BEDIENT

Verschustert

Politik | Florian Klenk | aus FALTER 05/00 vom 02.02.2000

Valeri J. ist vor drei Jahren wegen eines Drogendeliktes verurteilt worden und hat seine achtmonatige Gefängnisstrafe abgesessen. So weit, so schlimm. Nach der Haft hat er sich eine neue Existenz geschaffen und wurde Schuster. Der 52-jährige dreifache Familienvater steht sechs Tage die Woche in seinem Laden in der Jörgerstraße. Das Geschäft geht gut. Die Maschinen sind bald abbezahlt. Herr J. hat sich nichts mehr zuschulden kommen lassen. Dann das: Am 7. Jänner flatterte dem Schuster ein verhängnisvoller Bescheid ins Haus. Der Bezirksamtsleiter Steinbauer vom magistratischen Bezirksamt für den 15. Bezirk hatte einen originellen Bescheid verfassen lassen. Drei Jahre nach dem Drogendelikt kommt Steinbauer drauf, dem Schuster wegen seines Vergehens die Gewerbeberechtigung "für das Instandsetzen von Schuhen" und "das Erzeugen von Schlüsseln mittels einer Kopierfräsmaschine" zu entziehen. "Denn", so der Beamte, "nach der Gewerbeordnung ist von der Ausübung eines Gewerbes ausgeschlossen, wer von einem Gericht zu einer drei Monate übersteigenden Freiheitsstrafe verurteilt wird." Egal, ob das Delikt irgendetwas mit dem Gewerbe zu tun hat oder nicht.
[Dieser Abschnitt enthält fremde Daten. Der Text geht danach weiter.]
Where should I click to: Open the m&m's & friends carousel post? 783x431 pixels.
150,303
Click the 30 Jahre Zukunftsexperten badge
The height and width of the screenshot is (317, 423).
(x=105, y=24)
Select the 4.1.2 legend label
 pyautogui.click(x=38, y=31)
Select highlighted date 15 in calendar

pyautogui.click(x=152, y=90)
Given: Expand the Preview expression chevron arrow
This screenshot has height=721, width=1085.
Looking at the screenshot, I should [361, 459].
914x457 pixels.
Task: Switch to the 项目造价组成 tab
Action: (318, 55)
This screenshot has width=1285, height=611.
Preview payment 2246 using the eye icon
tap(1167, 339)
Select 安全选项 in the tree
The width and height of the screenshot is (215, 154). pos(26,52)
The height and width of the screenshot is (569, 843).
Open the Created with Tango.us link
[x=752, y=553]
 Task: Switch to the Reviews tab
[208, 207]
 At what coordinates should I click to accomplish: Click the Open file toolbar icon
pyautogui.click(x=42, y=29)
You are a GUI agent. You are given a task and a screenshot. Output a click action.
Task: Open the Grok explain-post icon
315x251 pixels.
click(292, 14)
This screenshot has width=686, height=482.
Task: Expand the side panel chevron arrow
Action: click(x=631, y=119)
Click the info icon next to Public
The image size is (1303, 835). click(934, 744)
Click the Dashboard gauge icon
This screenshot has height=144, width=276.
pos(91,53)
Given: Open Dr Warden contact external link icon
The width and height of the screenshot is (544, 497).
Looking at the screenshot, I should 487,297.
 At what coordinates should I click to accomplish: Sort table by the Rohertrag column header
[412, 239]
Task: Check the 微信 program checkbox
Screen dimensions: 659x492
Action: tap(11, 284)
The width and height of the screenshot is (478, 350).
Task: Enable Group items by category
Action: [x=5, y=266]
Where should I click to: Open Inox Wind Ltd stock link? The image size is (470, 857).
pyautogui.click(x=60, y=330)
Der liberale Abgeordnete Marco Smoliner hat nun einen Brief an den Bürgermeister geschrieben: "Es liegt im konkreten Fall keinerlei Nutzen für irgendjemanden vor, wenn einem Kleingewerbetreibenden drei Jahre nach einem Urteil, wegen einer Straftat, die mit der Art seines Gewerbes nichts zu tun hat, als wichtiger Nahversorger und Familienvater die gesamte wirtschaftliche Existenz entzogen wird." Mal sehen, was der Bürgermeister darauf antwortet.